On soutient dans certaines écoles d’Europe que l’homme descend du singe ; on croit dans certaines parties de l’Afrique que les âmes des morts reviennent s’incarner dans les singes.

La plupart des blancs se figurent que les nègres sont des sauvages ; presque tous les nègres sont persuadés que les blancs sont des cannibales.

Notre Croquemitaine a la peau noire, celui d’Afrique a la peau blanche.

Il nous est vraiment impossible, après tant d’années passées en Afrique, de ne pas rire de toutes les absurdités qu’on a écrites contre l’intelligence des nègres.

Lorsque pour traduire les réponses qu’on attribue aux nègres on emploie des tournures de phrase d’une niaiserie enfantine ; lorsqu’on ajoute des i et des o à chacune de leurs paroles, on fait de la fantaisie et non de la vérité. Les nègres parlent de fort belles langues et n’ont aucun patois. Il est très-peu d’Européens qui connaissent à fond les langues africaines, à moins qu’ils ne les aient apprises dans leur jeunesse.

Quand on interroge les Africains, de manière à s’en faire comprendre, ils vous répondent, soyez-en sûr, avec non moins de bon sens, si ce n’est avec plus de justesse, que ceux de nos compatriotes qui n’ont pas reçu d’éducation.

Pour se figurer que notre intelligence est d’une autre nature que celle des nègres, il faudrait oublier qu’en Europe il fut un temps où nos ancêtres n’étaient pas plus éclairés qu’on ne l’est aujourd’hui en Afrique.

Les mobiles qui font agir les noirs sont, il est vrai, peu élevés ; mais on les retrouve fréquemment chez les valets et même chez les classes supérieures de race blanche. Nous espérons les voir disparaître dans le progrès général qu’amènera la diffusion des vrais principes religieux.

Comme nous revenions de Kébrabasa à Têté, des musiciens indigènes vinrent nous trouver à notre camp, et nous firent entendre leurs airs sauvages, mais non dépourvus de charmes, qu’ils jouaient sur le marimba, instrument composé de baguettes d’un bois très-dur, qui, variant d’épaisseur et de longueur, forment diverses notes, et sont attachées sur des calebasses de différentes dimensions. Nous leur donnâmes quelques morceaux de cotonnade et ils s’en allèrent satisfaits.

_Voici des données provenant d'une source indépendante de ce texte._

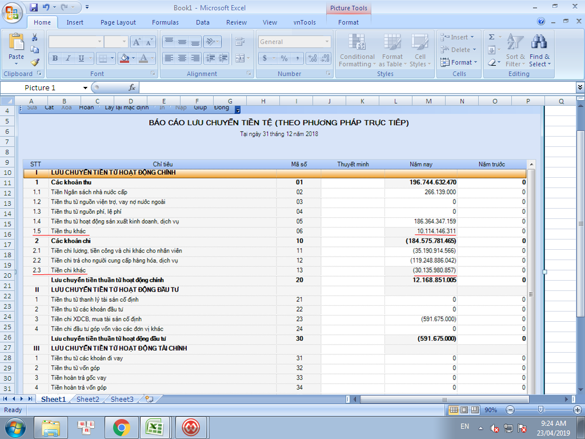Toggle Italic formatting
This screenshot has width=585, height=439.
(x=68, y=58)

Le docteur Kirk divise l’année des bords du Zambèse en trois parties : la saison froide, la saison chaude et la saison pluvieuse ; trois mois d’hiver : mai, juin et juillet ; trois mois d’été : août, septembre et octobre ; et le reste de l’année pour la saison des pluies.

Le Zambèse a deux inondations par an ; la première, qui n’est que partielle, atteint son maximum vers la fin de novembre ou le commencement de janvier ; la seconde, qui est plus considérable, vient après les débordements des rivières de l’intérieur, ainsi qu’il arrive pour le Nil, et ne se produit pas à Têté avant le mois de mars.

En temps ordinaire l’eau du Zambèse est d’une pureté pour ainsi dire absolue, au point que le photographe la trouve presque aussi bonne que de l’eau distillée pour le bain de nitrate d’argent.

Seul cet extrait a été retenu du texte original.